October 1, 2010

I'm 1/31st finished!

Down syndrome is so strange.   I've been living with it for a solid 12 years, and yet, when I think about it, the more difficult it is to define.

Surely there is the simple scientific definition, three copies of the genetic material on the 21st chromosome.

But when I try to tease out what parts of Hannah are "Down syndrome-y", I have a hard time.

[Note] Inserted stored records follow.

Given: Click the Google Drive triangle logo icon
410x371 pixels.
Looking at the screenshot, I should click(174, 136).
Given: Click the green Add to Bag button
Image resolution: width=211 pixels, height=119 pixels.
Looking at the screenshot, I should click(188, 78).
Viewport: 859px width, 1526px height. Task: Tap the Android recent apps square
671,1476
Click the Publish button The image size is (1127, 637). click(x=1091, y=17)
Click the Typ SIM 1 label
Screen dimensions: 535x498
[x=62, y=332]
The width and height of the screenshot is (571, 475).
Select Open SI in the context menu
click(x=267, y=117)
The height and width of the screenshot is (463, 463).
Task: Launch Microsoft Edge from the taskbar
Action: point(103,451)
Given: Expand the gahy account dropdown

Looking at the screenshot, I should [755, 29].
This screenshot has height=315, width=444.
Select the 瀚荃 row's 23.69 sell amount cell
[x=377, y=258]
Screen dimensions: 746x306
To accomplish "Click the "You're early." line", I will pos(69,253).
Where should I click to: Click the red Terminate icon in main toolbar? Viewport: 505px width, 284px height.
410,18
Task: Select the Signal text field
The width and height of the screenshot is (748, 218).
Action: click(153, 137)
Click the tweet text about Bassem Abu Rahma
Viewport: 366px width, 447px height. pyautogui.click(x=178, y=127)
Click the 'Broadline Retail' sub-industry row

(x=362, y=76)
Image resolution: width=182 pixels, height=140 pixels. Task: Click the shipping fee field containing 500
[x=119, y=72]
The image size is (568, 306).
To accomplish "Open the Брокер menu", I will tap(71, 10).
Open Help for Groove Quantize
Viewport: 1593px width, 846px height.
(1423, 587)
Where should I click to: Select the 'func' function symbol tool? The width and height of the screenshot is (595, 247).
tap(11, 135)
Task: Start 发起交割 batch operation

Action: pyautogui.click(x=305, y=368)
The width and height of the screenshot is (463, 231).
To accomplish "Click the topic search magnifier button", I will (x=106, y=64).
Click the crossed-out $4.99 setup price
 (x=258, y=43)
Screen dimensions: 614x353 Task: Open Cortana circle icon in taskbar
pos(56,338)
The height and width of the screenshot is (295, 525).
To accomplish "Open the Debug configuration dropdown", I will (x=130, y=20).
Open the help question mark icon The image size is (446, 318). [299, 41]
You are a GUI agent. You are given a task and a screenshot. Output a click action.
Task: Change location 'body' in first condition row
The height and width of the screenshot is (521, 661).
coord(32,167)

In the early years, it seemed that EVERYTHING about Hannah was BECAUSE of Down syndrome.   I might have already written this before, if so, forgive the repetition.   I once read an essay written by a father of a child with Ds.   He said that when his son was born, it seemed that 90% of the baby was Diagnosis, and only 10% felt like his son.   But by the time the baby was a year old, the ratio had inverted--the son was 90% and Down syndrome only had a grasp on 10%.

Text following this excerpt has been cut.